While the distance between the spot on Canfield Drive where Michael Brown died and the corporate headquarters of Emerson Electric is so small that the shots fired by Officer Wilson must have been audible in the company lunchroom, I do not want to draw too direct a line between them. I do not want to suggest that Emerson Electric is responsible for the murder of Michael Brown, at least not according to any conventional understanding of responsibility in our society. I do, however, want to use the proximity of Emerson’s corporate headquarters and the shooting of Michael Brown to suggest something about the framing determinants of historical events: ways the relationship between the past and the future is hedged in, limited, perhaps even determined by past histories and the habits of mind they support.

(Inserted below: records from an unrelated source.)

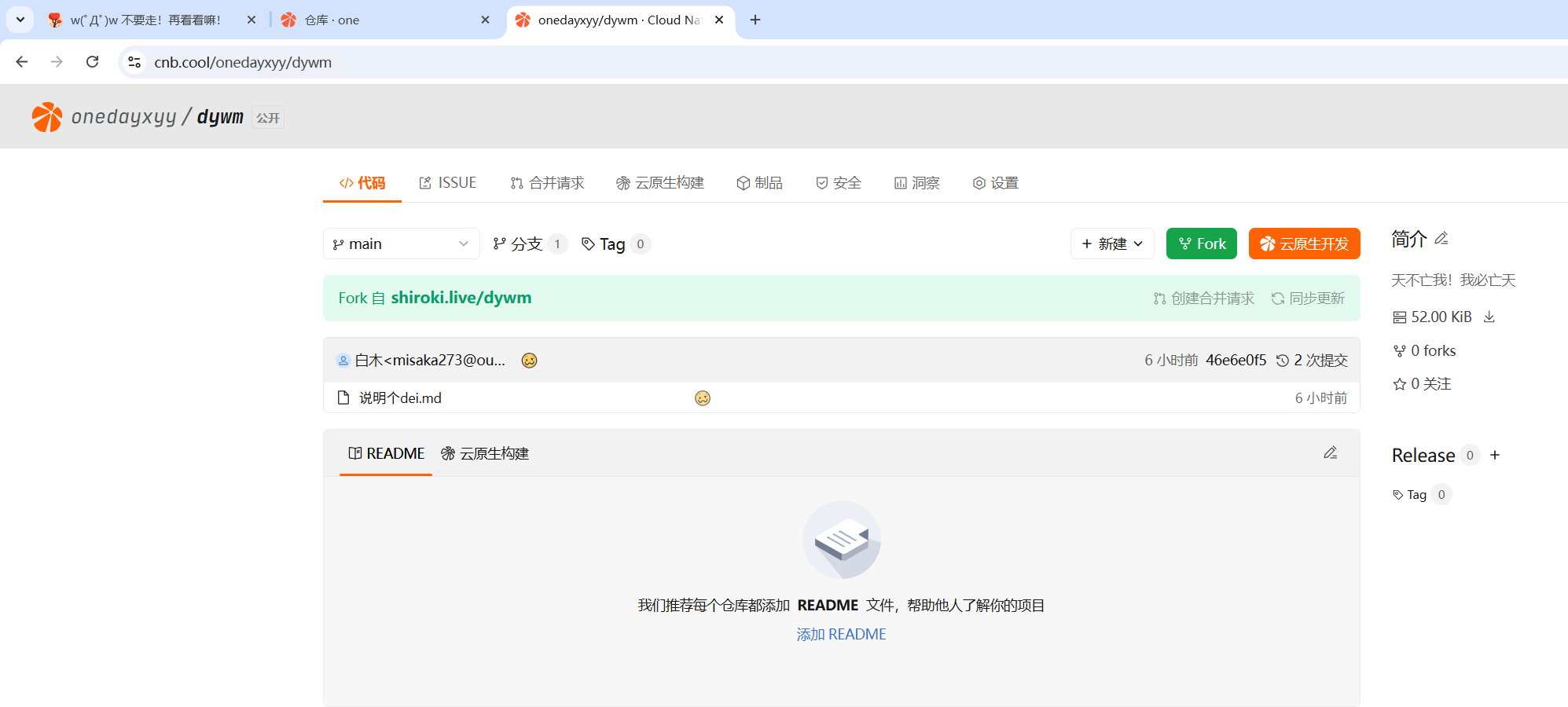Follow the 添加 README link
The width and height of the screenshot is (1568, 707).
[841, 635]
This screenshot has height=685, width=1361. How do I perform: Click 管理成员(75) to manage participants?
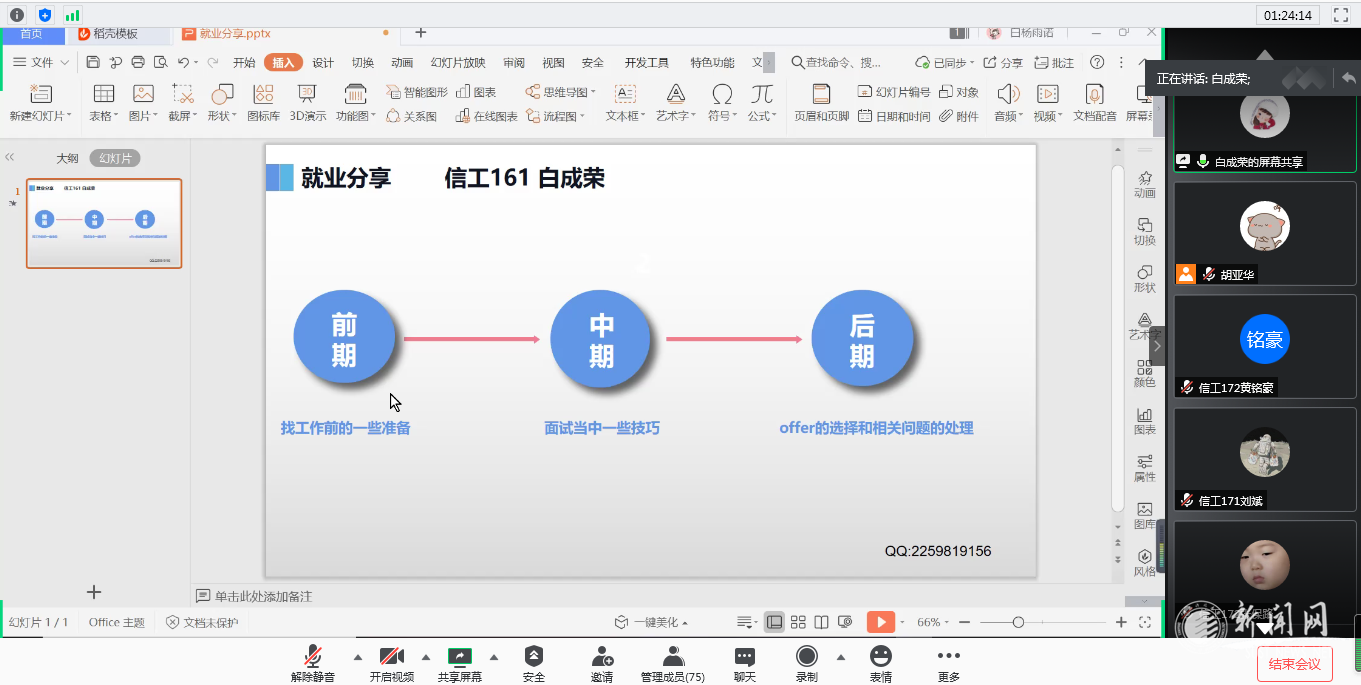tap(672, 657)
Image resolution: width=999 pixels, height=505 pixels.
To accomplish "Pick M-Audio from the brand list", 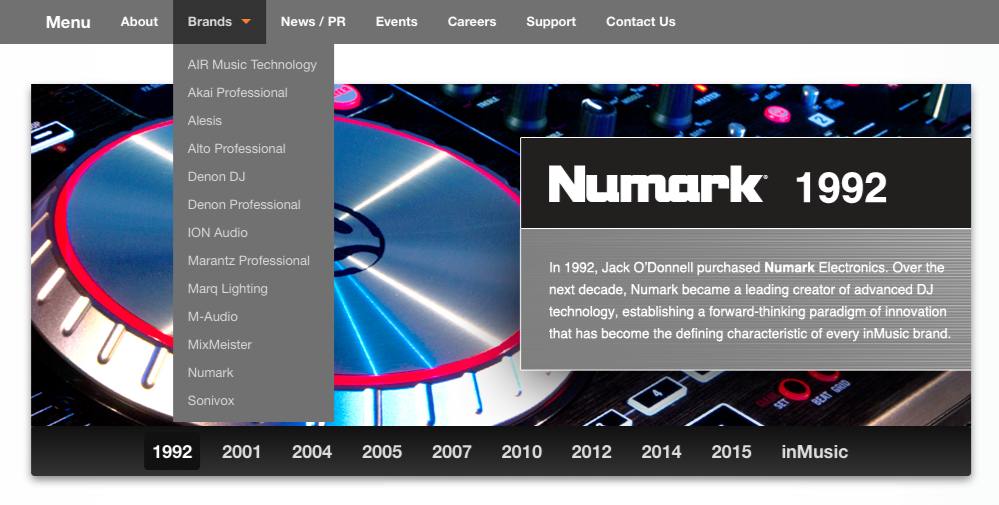I will pyautogui.click(x=212, y=317).
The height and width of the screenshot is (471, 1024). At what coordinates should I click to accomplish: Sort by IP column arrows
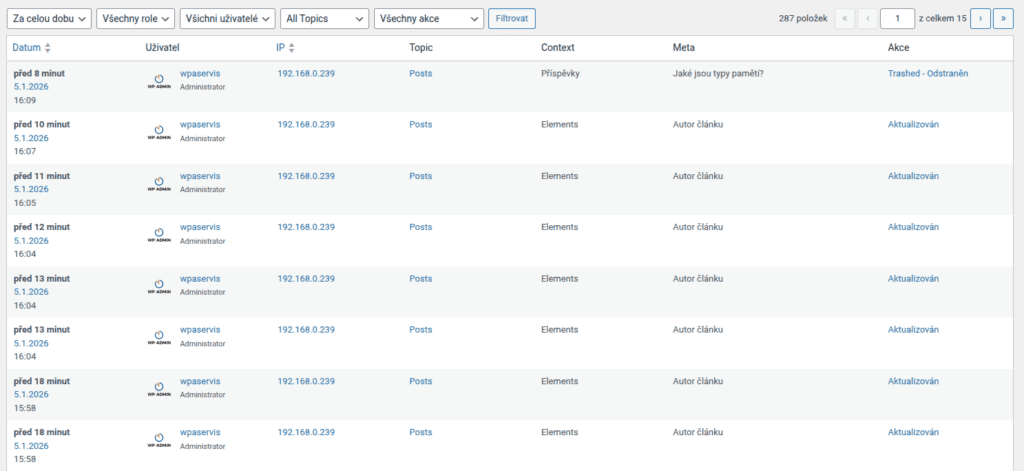pos(291,48)
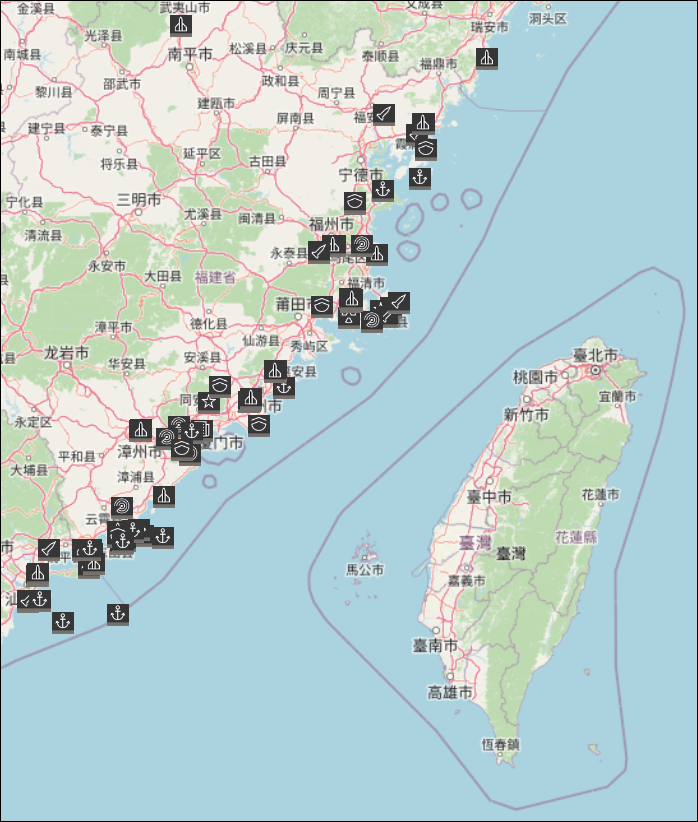This screenshot has height=822, width=698.
Task: Click the cap-shaped marker beside 莆田市
Action: click(322, 305)
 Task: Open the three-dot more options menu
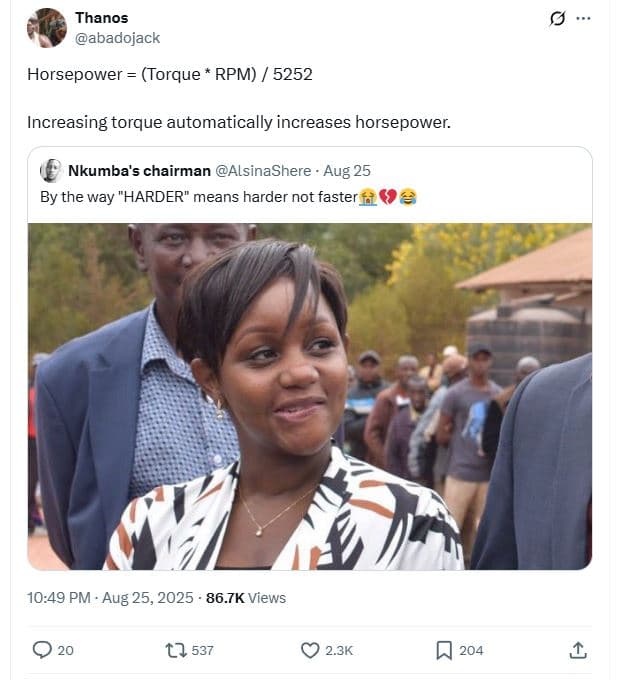pos(584,19)
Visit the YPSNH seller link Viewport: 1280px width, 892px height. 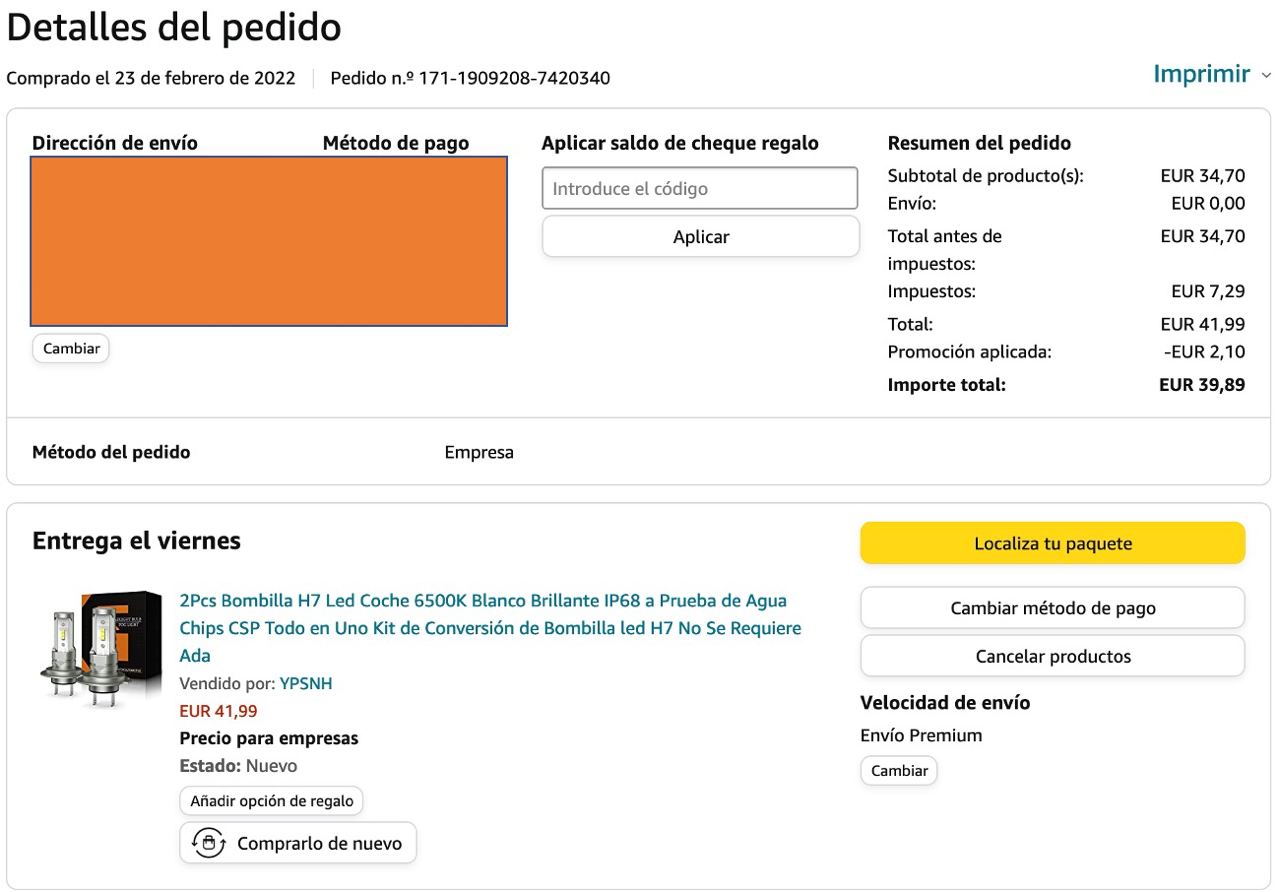click(x=306, y=684)
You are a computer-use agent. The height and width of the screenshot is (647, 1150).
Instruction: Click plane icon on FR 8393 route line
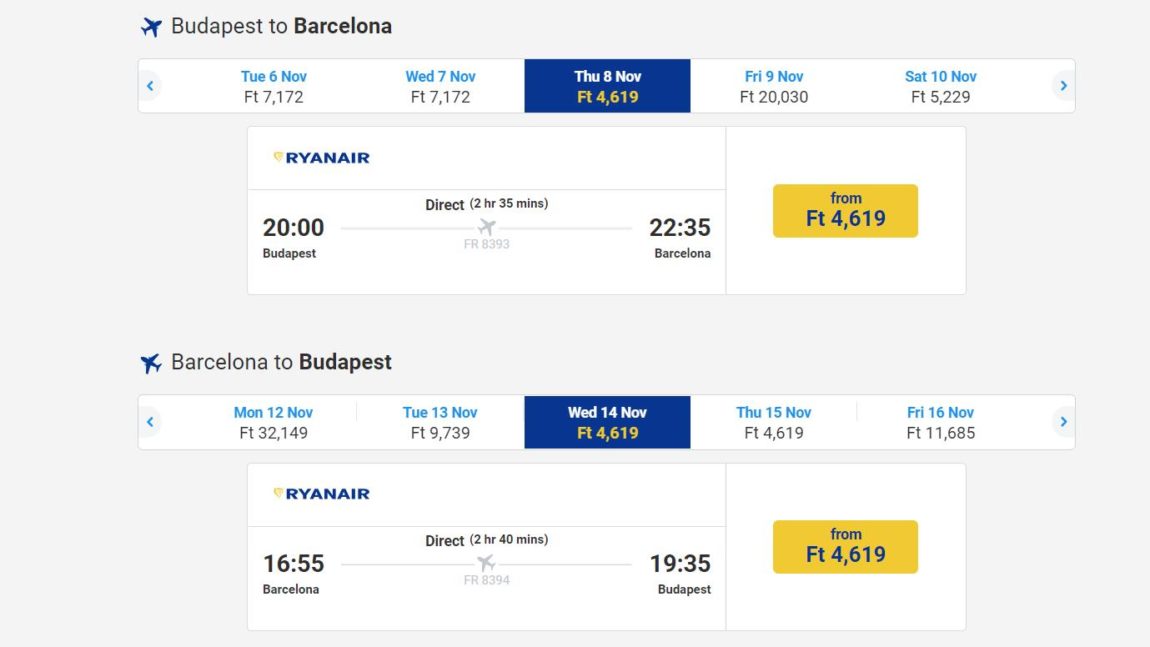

After explaining what I mean on a fairly abstract level, with reference to the long history of the United States, I narrow the aperture a bit to think about the history of racism and real estate, of white supremacy and wealth, of structural racism with particular attention to the history of twentieth-century Saint Louis. I then, finally, return to Ferguson, the recent past, and the notion of “presence of mind.”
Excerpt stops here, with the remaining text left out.